■ **WHAT IS ASKED**
Quote the bracket-validation excerpt below in its entirety, reproducing every line of it without alteration.

■ **PAGE EXCERPT**
────────────────────────────────────────
First I declare the consts that will state the brackets that you might have:
const
OBr: array [1 .. 5{6}] of string = ('(', '[', '/*', '<!', '<<'{, 'begin'});
CBr: array [11 .. 15{16}] of string = (')', ']', '*/', '!>', '>>'{, 'end'});
I decided to do this as now you are not limited to the length of the brackets expression and/or number of brackets' types. Every closing and corresponding opening bracket has index difference equal to 10.
And here is the code for the function:
function ExpressionIsValid(const InputStr: string): boolean;
var
BracketsArray: array of byte;
i, Offset, CurrPos: word;
Stack: array of byte;
begin
result := false;
Setlength(BracketsArray, Length(InputStr) + 1);
for i := 0 to High(BracketsArray) do
BracketsArray[i] := 0; // initialize the pos array
for i := Low(OBr) to High(OBr) do
begin
Offset := 1;
Repeat
CurrPos := Pos(OBr[i], InputStr, Offset);
if CurrPos > 0 then
begin
BracketsArray[CurrPos] := i;
Offset := CurrPos + 1;
end;
Until CurrPos = 0;
end; // insert the positions of the opening brackets
for i := Low(CBr) to High(CBr) do
begin
Offset := 1;
Repeat
CurrPos := Pos(CBr[i], InputStr, Offset);
if CurrPos > 0 then
begin
BracketsArray[CurrPos] := i;
Offset := CurrPos + 1;
end;
Until CurrPos = 0;
end; // insert the positions of the closing brackets
Setlength(Stack, 0); // initialize the stack to push/pop the last bracket
for i := 0 to High(BracketsArray) do
case BracketsArray[i] of
Low(OBr) .. High(OBr):
begin
Setlength(Stack, Length(Stack) + 1);
Stack[High(Stack)] := BracketsArray[i];
end; // there is an opening bracket
Low(CBr) .. High(CBr):
begin
if Length(Stack) = 0 then
exit(false); // we can not begin an expression with Closing bracket
if Stack[High(Stack)] <> BracketsArray[i] - 10 then
exit(false) // here we do check if the previous bracket suits the
// closing bracket
else
Setlength(Stack, Length(Stack) - 1); // remove the last opening
// bracket from stack
end;
end;
if Length(Stack) = 0 then
result := true;
end;
Perhaps, we do an extra work by creating a byte array, but it seems that this method is i) more easy to understand and ii) is flexible as we can change the length of brackets expressions for example use and check begin/end brackets etc.
────────────────────────────────────────
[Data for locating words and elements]
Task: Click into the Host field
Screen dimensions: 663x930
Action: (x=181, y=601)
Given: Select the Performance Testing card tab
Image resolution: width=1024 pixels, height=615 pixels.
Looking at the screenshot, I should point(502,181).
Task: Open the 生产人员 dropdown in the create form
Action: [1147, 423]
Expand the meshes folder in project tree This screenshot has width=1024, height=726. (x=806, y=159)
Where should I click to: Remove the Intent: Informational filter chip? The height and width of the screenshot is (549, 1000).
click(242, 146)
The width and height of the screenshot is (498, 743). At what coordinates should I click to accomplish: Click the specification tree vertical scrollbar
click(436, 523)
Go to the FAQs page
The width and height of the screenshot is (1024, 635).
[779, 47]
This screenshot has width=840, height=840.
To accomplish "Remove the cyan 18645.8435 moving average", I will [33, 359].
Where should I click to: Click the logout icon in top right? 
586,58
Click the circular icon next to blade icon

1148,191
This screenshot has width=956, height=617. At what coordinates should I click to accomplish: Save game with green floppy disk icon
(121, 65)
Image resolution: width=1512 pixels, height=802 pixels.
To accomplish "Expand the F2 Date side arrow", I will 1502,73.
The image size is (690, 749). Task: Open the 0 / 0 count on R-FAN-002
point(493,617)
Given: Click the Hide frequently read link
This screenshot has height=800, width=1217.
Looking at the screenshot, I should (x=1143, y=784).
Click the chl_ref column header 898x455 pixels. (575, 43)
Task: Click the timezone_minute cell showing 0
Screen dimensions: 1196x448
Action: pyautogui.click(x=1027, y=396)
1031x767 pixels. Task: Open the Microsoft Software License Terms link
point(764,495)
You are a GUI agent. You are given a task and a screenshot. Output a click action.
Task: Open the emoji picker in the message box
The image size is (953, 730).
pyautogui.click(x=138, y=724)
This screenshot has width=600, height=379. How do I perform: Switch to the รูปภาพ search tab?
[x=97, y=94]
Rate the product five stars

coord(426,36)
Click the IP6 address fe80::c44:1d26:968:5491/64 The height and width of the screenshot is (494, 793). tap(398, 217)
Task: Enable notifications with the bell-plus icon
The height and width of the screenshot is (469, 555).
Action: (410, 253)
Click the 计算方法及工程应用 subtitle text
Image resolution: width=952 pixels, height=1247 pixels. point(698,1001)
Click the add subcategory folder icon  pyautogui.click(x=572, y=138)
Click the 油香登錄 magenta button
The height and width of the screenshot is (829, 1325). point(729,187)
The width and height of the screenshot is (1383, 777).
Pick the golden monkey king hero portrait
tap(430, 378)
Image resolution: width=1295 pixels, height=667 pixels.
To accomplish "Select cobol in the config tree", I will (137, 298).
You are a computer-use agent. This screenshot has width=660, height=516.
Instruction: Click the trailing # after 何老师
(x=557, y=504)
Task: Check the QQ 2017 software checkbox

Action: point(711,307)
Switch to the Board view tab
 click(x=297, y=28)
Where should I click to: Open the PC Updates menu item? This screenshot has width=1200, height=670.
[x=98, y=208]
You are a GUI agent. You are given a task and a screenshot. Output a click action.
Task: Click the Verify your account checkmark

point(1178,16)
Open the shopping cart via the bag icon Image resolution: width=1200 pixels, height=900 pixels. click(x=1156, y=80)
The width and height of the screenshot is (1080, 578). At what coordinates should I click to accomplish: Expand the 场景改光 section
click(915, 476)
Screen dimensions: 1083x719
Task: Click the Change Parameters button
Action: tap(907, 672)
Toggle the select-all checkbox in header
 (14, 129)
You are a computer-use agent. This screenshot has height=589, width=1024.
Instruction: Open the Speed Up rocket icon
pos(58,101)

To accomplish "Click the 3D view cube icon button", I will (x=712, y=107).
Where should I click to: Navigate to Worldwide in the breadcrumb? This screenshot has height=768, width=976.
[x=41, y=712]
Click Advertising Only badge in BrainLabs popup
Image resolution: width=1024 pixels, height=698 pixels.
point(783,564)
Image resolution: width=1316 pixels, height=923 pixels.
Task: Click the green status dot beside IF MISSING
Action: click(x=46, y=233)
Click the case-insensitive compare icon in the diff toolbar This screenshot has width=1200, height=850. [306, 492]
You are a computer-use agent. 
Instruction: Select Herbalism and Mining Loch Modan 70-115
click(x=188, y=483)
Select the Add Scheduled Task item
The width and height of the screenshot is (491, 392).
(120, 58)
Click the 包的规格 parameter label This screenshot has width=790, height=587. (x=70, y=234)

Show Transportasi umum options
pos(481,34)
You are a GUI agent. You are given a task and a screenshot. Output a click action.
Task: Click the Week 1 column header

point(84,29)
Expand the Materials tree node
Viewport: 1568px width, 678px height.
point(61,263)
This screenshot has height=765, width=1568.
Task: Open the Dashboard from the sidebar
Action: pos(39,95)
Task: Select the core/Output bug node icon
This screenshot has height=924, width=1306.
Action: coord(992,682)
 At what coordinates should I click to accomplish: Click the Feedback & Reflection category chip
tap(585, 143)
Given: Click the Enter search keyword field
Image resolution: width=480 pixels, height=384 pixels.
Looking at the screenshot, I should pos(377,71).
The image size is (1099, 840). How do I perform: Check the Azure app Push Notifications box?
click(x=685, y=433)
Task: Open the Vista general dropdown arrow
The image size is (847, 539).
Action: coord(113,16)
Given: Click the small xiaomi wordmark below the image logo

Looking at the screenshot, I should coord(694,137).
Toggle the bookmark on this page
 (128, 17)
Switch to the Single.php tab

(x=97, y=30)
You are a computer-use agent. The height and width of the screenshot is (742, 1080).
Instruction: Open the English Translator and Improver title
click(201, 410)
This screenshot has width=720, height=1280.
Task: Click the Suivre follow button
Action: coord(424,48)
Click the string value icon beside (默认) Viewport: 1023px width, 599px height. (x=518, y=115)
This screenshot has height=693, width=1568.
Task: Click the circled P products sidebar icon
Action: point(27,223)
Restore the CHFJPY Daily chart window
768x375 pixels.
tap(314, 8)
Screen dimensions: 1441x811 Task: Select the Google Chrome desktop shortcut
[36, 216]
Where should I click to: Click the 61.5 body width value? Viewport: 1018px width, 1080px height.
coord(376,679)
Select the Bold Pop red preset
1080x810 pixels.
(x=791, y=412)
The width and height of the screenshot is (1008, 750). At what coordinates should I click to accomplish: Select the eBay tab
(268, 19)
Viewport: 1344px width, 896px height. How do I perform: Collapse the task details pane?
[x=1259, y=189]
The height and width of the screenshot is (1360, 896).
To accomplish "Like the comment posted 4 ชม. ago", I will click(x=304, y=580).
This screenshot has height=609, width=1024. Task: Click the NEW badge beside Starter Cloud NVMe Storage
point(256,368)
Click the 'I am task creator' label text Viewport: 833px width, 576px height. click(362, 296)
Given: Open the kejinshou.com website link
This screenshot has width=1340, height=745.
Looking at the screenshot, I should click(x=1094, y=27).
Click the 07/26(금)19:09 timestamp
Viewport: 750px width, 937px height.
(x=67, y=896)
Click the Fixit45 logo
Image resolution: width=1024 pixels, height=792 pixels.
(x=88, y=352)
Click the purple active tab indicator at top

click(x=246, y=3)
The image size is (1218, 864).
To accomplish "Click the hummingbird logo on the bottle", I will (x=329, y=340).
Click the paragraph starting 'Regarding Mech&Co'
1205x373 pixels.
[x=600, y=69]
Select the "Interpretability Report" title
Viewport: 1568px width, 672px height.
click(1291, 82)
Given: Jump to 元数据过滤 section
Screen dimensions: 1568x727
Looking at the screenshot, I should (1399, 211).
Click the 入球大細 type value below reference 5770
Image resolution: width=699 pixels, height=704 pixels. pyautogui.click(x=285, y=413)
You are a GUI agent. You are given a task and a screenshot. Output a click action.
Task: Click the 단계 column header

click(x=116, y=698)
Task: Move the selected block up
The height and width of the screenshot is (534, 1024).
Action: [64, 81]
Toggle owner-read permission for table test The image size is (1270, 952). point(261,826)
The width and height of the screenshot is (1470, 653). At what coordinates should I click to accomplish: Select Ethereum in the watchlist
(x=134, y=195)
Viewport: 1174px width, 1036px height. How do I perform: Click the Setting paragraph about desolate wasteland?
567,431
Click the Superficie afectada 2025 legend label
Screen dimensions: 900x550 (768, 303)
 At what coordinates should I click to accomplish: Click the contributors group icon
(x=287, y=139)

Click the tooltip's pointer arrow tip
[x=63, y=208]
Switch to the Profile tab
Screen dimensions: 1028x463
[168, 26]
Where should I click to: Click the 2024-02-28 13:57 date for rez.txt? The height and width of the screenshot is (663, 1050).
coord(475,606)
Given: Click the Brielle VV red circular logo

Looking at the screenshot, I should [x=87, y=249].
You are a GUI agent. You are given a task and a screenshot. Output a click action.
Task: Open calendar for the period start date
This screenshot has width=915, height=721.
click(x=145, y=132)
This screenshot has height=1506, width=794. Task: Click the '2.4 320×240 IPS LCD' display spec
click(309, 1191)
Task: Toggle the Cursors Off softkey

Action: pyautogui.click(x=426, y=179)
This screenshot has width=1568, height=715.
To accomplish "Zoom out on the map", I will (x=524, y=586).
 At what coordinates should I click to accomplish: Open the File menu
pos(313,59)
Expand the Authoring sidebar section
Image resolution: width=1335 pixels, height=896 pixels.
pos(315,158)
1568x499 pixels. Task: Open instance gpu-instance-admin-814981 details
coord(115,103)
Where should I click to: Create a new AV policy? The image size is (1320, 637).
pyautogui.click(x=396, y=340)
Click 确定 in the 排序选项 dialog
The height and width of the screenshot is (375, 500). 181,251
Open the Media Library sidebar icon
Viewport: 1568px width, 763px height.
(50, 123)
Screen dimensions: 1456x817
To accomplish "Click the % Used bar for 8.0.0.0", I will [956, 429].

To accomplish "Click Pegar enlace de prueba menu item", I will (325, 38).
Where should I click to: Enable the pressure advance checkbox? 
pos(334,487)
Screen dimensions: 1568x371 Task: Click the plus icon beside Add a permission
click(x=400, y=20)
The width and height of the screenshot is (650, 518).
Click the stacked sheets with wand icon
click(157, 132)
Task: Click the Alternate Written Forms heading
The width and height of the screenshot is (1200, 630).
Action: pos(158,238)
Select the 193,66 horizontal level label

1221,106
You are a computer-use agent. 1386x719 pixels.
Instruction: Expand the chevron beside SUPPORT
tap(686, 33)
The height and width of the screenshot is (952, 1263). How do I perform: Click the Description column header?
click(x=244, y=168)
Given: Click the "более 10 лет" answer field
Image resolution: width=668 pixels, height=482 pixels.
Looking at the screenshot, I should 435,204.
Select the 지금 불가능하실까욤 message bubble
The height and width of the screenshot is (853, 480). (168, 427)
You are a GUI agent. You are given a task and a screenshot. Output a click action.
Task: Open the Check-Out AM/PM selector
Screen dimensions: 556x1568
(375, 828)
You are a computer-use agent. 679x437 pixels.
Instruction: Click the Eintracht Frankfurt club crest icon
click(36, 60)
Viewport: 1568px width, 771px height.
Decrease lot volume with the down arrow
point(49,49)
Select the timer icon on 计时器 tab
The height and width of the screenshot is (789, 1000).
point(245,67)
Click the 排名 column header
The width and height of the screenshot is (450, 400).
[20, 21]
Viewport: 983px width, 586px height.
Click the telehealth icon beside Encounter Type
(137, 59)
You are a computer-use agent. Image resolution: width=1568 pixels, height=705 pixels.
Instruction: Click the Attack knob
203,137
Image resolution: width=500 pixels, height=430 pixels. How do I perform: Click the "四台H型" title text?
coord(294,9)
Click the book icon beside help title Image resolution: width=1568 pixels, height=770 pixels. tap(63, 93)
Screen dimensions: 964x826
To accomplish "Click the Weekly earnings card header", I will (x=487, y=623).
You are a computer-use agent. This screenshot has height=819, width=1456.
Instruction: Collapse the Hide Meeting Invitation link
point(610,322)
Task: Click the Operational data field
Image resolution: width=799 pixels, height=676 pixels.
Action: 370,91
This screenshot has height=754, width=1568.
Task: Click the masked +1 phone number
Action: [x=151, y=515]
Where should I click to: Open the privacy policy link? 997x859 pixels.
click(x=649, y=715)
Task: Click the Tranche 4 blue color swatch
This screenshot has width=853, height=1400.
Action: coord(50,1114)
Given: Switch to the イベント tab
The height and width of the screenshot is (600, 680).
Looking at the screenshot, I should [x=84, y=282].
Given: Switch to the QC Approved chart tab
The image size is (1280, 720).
────────────────────────────────────────
■ **SOLUTION TO THE EXERCISE**
First I declare the consts that will state the brackets that you might have:
const
OBr: array [1 .. 5{6}] of string = ('(', '[', '/*', '<!', '<<'{, 'begin'});
CBr: array [11 .. 15{16}] of string = (')', ']', '*/', '!>', '>>'{, 'end'});
I decided to do this as now you are not limited to the length of the brackets expression and/or number of brackets' types. Every closing and corresponding opening bracket has index difference equal to 10.
And here is the code for the function:
function ExpressionIsValid(const InputStr: string): boolean;
var
BracketsArray: array of byte;
i, Offset, CurrPos: word;
Stack: array of byte;
begin
result := false;
Setlength(BracketsArray, Length(InputStr) + 1);
for i := 0 to High(BracketsArray) do
BracketsArray[i] := 0; // initialize the pos array
for i := Low(OBr) to High(OBr) do
begin
Offset := 1;
Repeat
CurrPos := Pos(OBr[i], InputStr, Offset);
if CurrPos > 0 then
begin
BracketsArray[CurrPos] := i;
Offset := CurrPos + 1;
end;
Until CurrPos = 0;
end; // insert the positions of the opening brackets
for i := Low(CBr) to High(CBr) do
begin
Offset := 1;
Repeat
CurrPos := Pos(CBr[i], InputStr, Offset);
if CurrPos > 0 then
begin
BracketsArray[CurrPos] := i;
Offset := CurrPos + 1;
end;
Until CurrPos = 0;
end; // insert the positions of the closing brackets
Setlength(Stack, 0); // initialize the stack to push/pop the last bracket
for i := 0 to High(BracketsArray) do
case BracketsArray[i] of
Low(OBr) .. High(OBr):
begin
Setlength(Stack, Length(Stack) + 1);
Stack[High(Stack)] := BracketsArray[i];
end; // there is an opening bracket
Low(CBr) .. High(CBr):
begin
if Length(Stack) = 0 then
exit(false); // we can not begin an expression with Closing bracket
if Stack[High(Stack)] <> BracketsArray[i] - 10 then
exit(false) // here we do check if the previous bracket suits the
// closing bracket
else
Setlength(Stack, Length(Stack) - 1); // remove the last opening
// bracket from stack
end;
end;
if Length(Stack) = 0 then
result := true;
end;
Perhaps, we do an extra work by creating a byte array, but it seems that this method is i) more easy to understand and ii) is flexible as we can change the length of brackets expressions for example use and check begin/end brackets etc.